Linking Martinez’s personal experiences and methodologies within making artwork, Look What You Created provides our audiences, including BIPOC youth, the opportunity to see how one artist is using their voice to provoke conversations while reflecting on their positionalities and identities. Martinez engages in dialogue on injustice, brutality, discrimination, and displacement for brown and black people and celebrates underrepresented social heroes throughout history. The exhibition and work of Patrick Martinez are timely as we rebuild society after America grappled with a global pandemic, presidential election, and a deeply divided nation.
Rahul: Please share with us the initial impact of the exhibition that has been on view to the public. What creative formats have been used to expand audience engagement with the ideas presented at the show?
Jeremy: Public engagement was an essential factor in the formation and presentation of the exhibition. Feedback on various social media platforms has reached some of the most profound impressions for the museum, allowing interactions outside the local community.
The museum involved a diverse roster of community members, including an advisory committee of BIPOC leaders and educators.
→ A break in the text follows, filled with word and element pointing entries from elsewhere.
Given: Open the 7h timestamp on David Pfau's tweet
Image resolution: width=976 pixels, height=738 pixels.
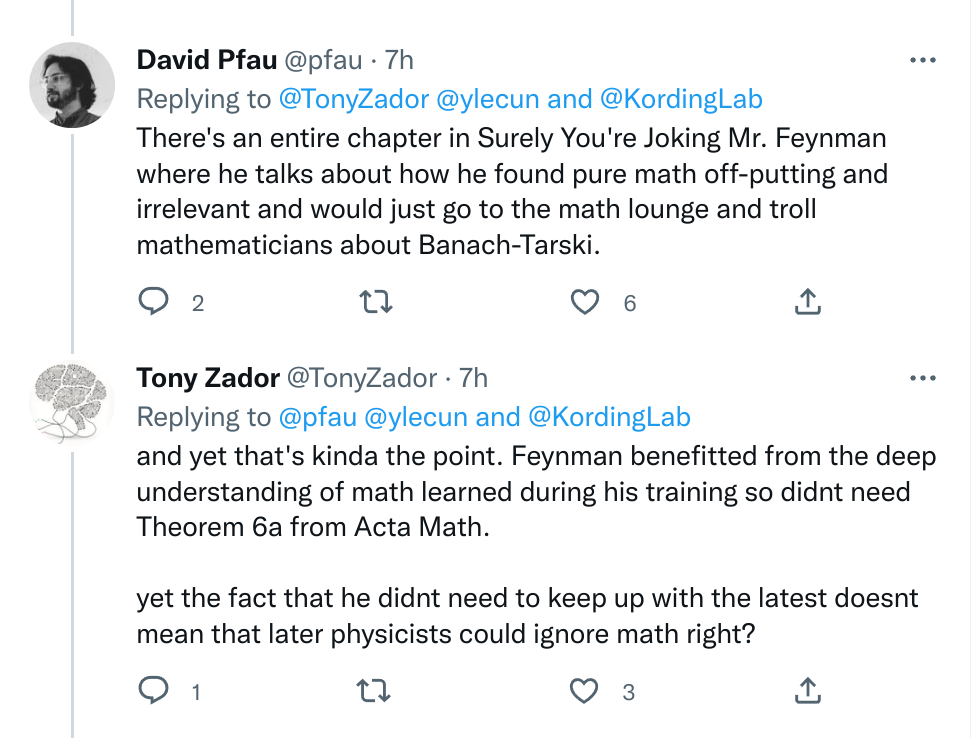Looking at the screenshot, I should coord(400,60).
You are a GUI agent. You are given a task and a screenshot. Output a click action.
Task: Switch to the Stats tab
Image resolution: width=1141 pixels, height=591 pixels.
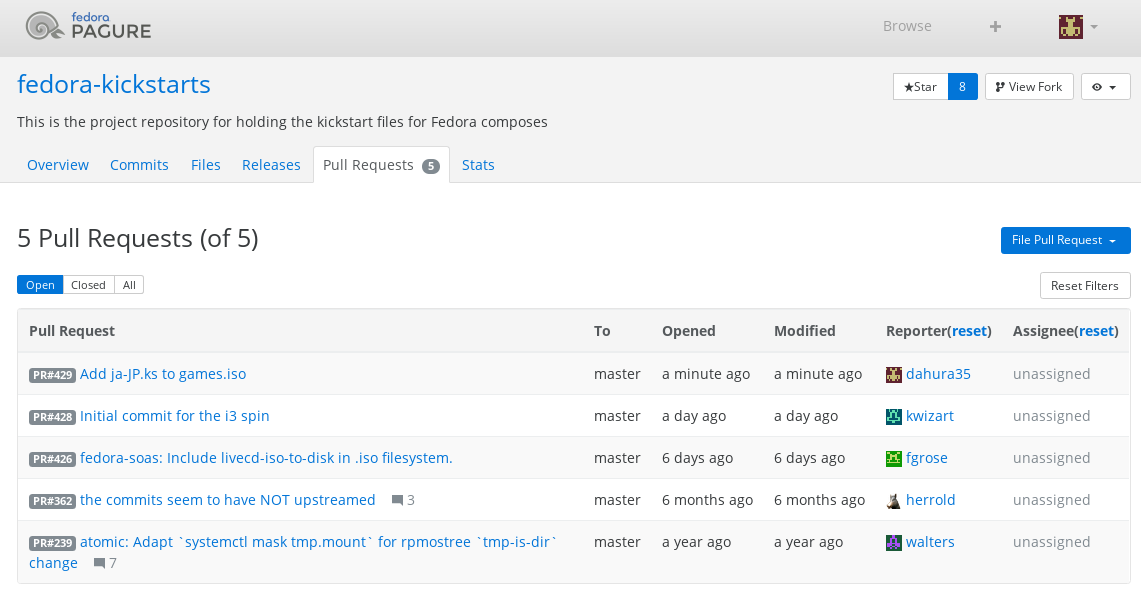tap(478, 165)
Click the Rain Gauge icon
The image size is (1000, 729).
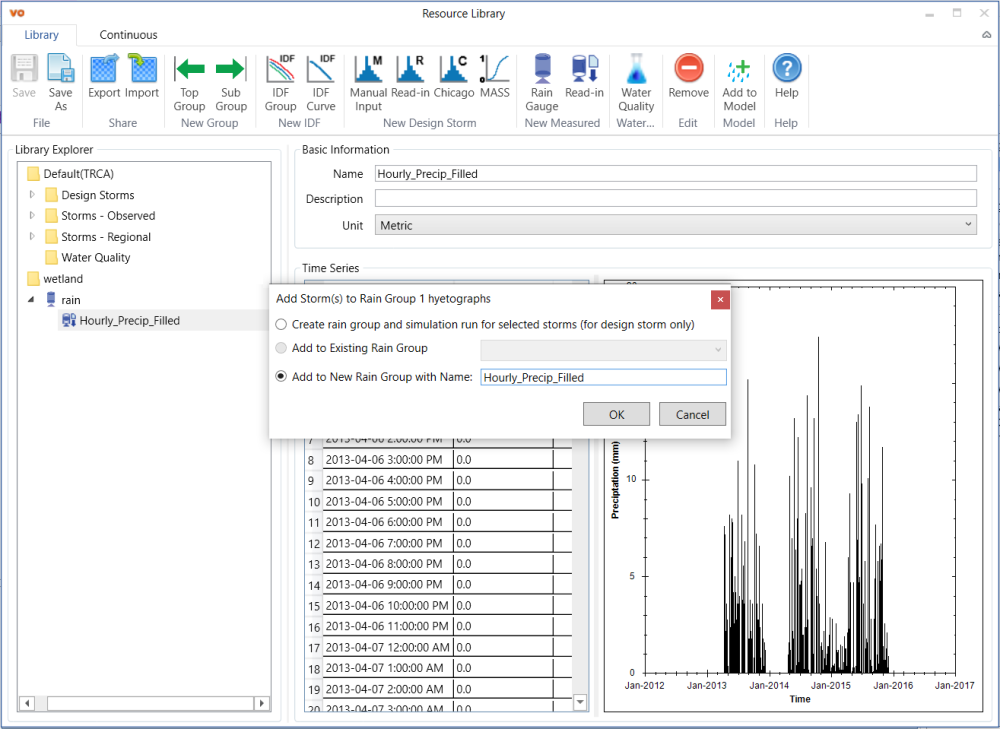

The museum used a collaborative curatorial model to engage the artist, museum curators, department of engagement and inclusion, and the community advisory committee to select included works, interpretation of the content, and educational programming. Additional engagement consists of the inclusion of community-authored labels and didactics and working with two local high schools to present an exhibition of student work inspired by, and responding to, the works of Patrick Martinez. Additionally, Martinez recently completed a weeklong residency here at TMA – where we hosted two workshops with high school youth to explore the art exhibition and dive into his artistic practice, a tour with university students, and a public lecture. This opportunity to work directly with an artist and engage in conversations was crucial to building access points and offering unique experiences to extend the exhibition's reach beyond the gallery walls.
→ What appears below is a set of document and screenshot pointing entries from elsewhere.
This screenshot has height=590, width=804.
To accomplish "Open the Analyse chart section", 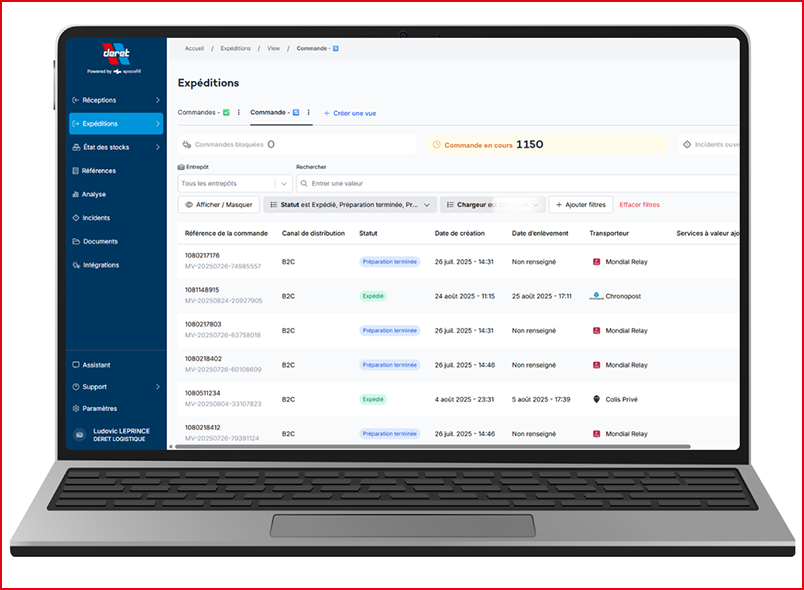I will click(94, 194).
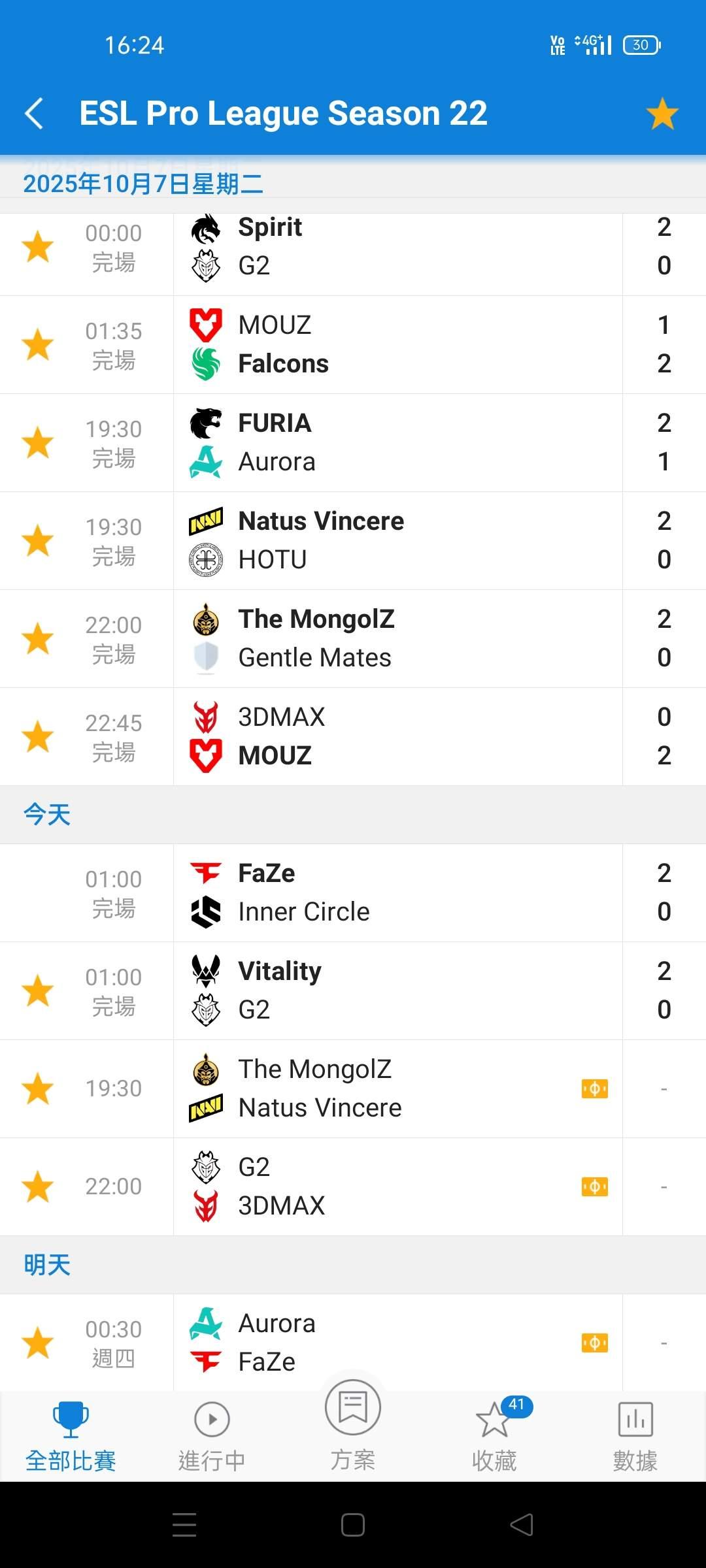Tap the Vitality team logo

pos(206,971)
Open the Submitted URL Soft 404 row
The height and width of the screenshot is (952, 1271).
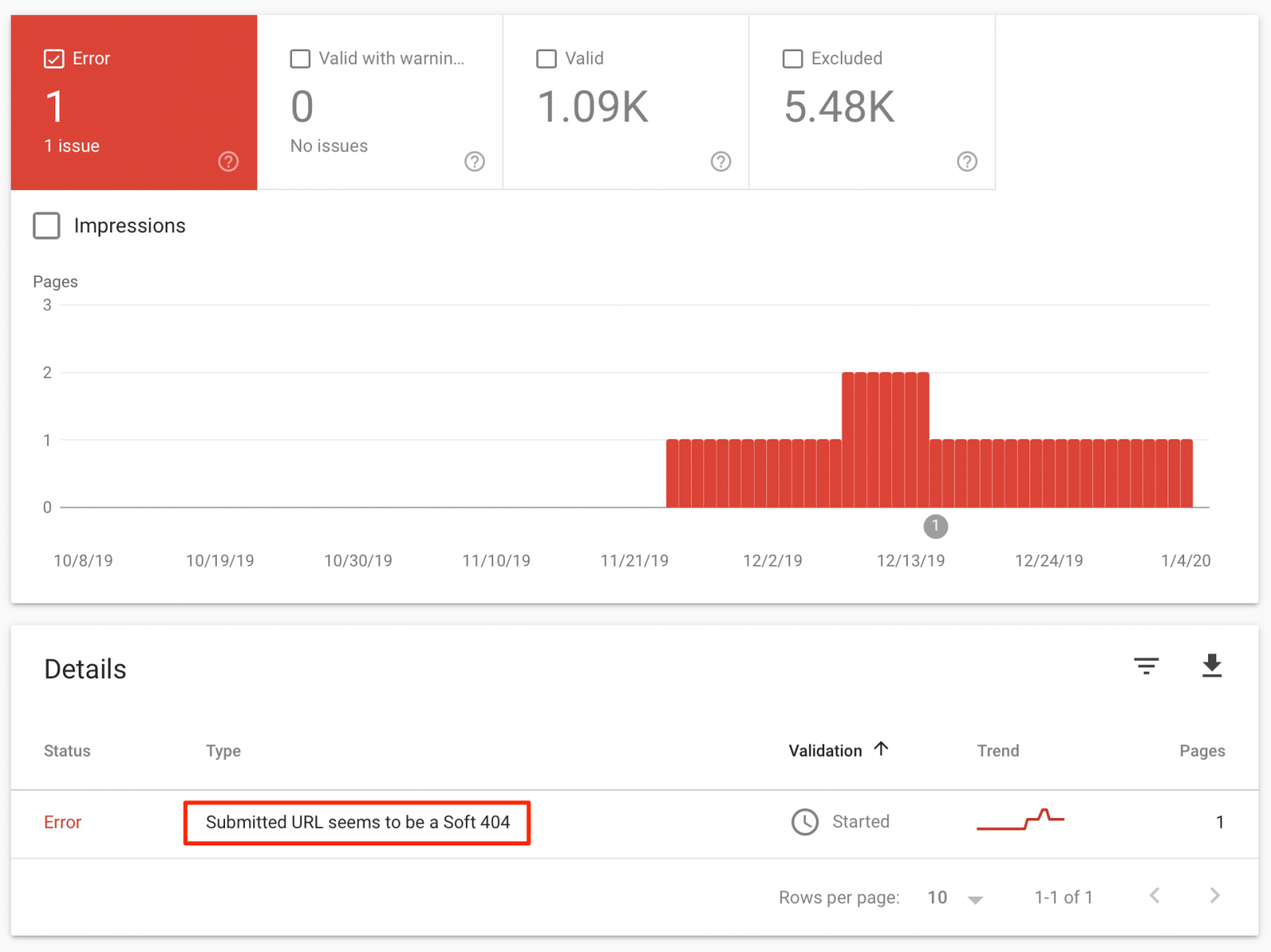[x=357, y=822]
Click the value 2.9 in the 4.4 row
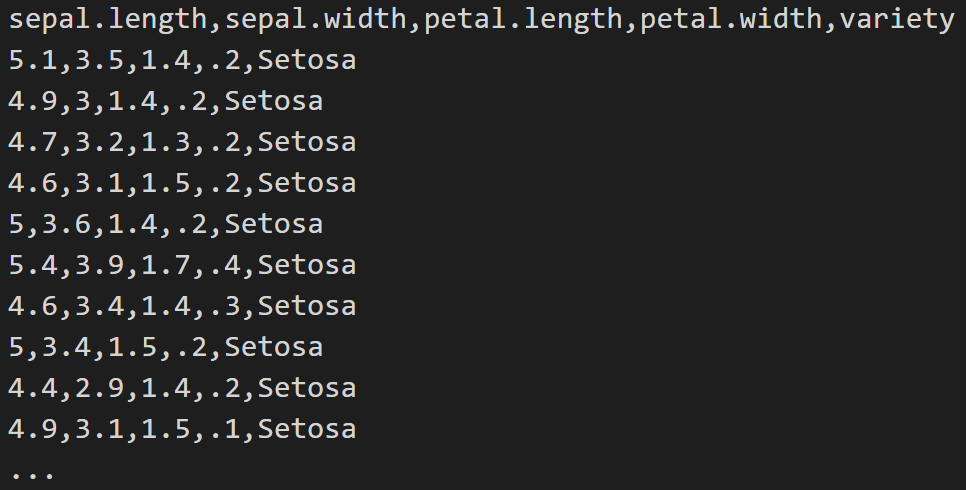Viewport: 966px width, 490px height. [100, 389]
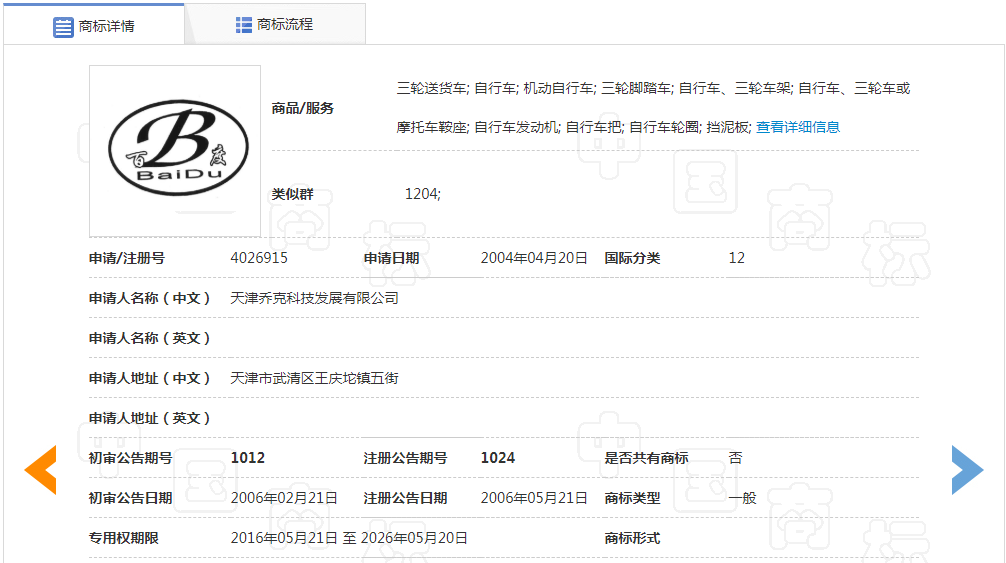Click preliminary announcement date 2006年02月21日
The height and width of the screenshot is (563, 1006).
283,498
Look What You Created includes temporary interventions curated throughout the museum's permanent collection galleries. Each placement is a specifically selected work from Martinez to provoke and inspire dialogue among the artist's work, the museums' permanent collection, and our overall understanding of visual language as a necessary form of communication. The exhibition is accompanied and supported by a catalogue that includes scholarly essays by external authors and multiple curatorial perspectives and highlights practice-based reflections featuring interactions between the institution and community. The publication provides a historical record of the project, Martinez's response to current events, and the impact on his work. It reaches beyond the museum to engage audiences at institutions throughout the United States who hold his artwork in public trust.
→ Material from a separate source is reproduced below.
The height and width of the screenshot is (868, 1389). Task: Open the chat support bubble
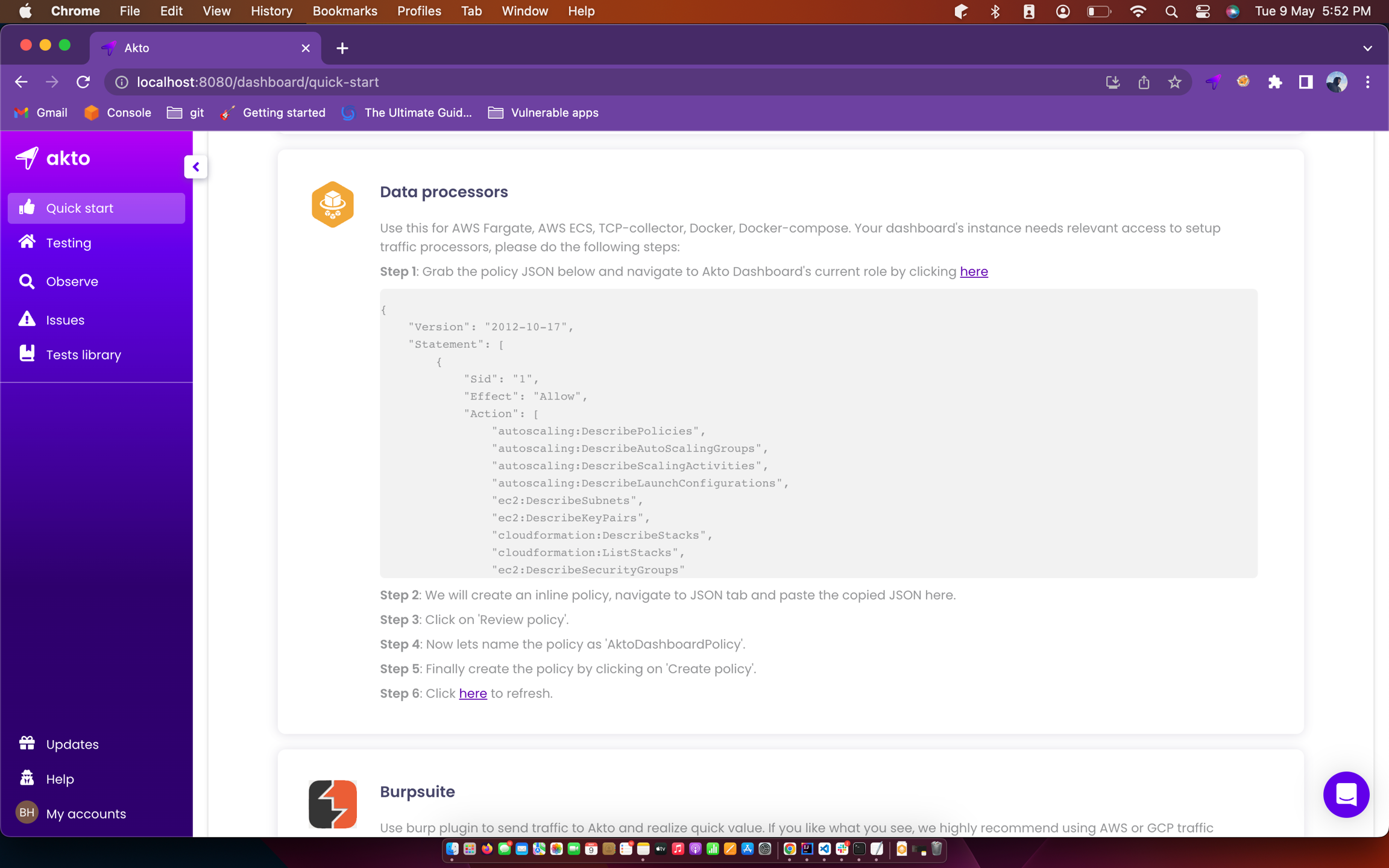coord(1346,794)
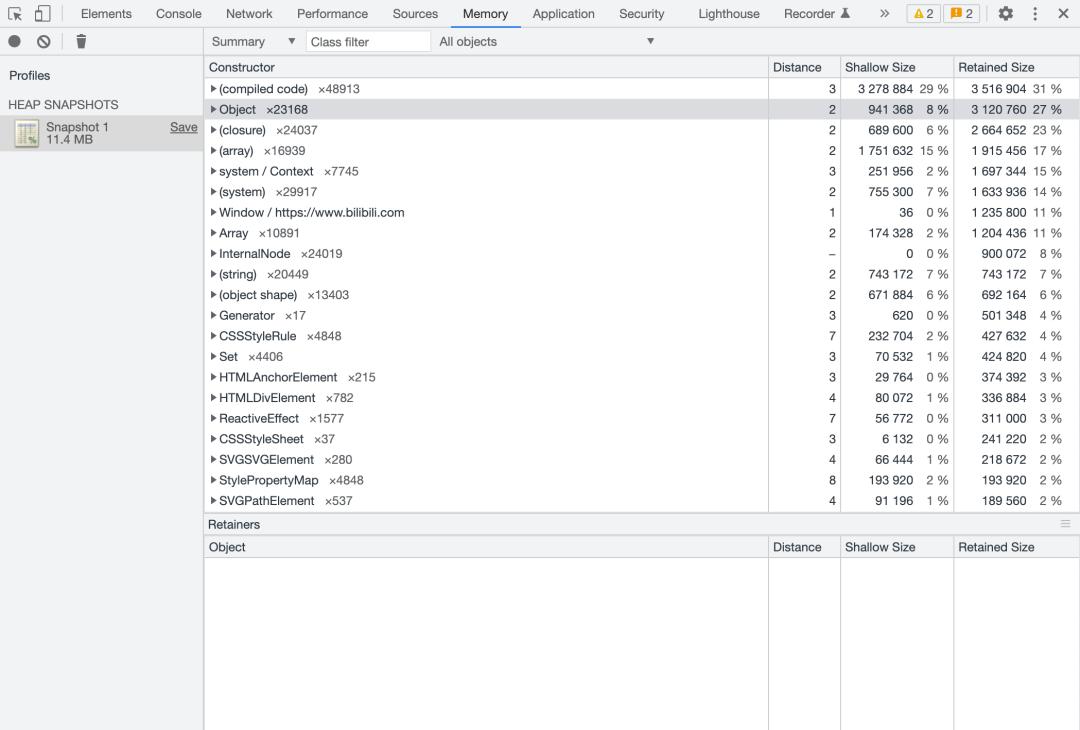Open DevTools settings gear
The width and height of the screenshot is (1080, 730).
[x=1005, y=14]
The exhibition has provided the museum to engage multiple groups within the museum community to encourage open-ended experiences and inquiry-based dialogue. Overall, the community reaction to the show and Patrick's work has been astounding. As an institution, we understand that not everyone thinks alike. Still, we believe that multivocality and increased interpretation and amplification of the inherent value of multiple points of view allow us to create accessible and open space to engage in sometimes challenging conversations.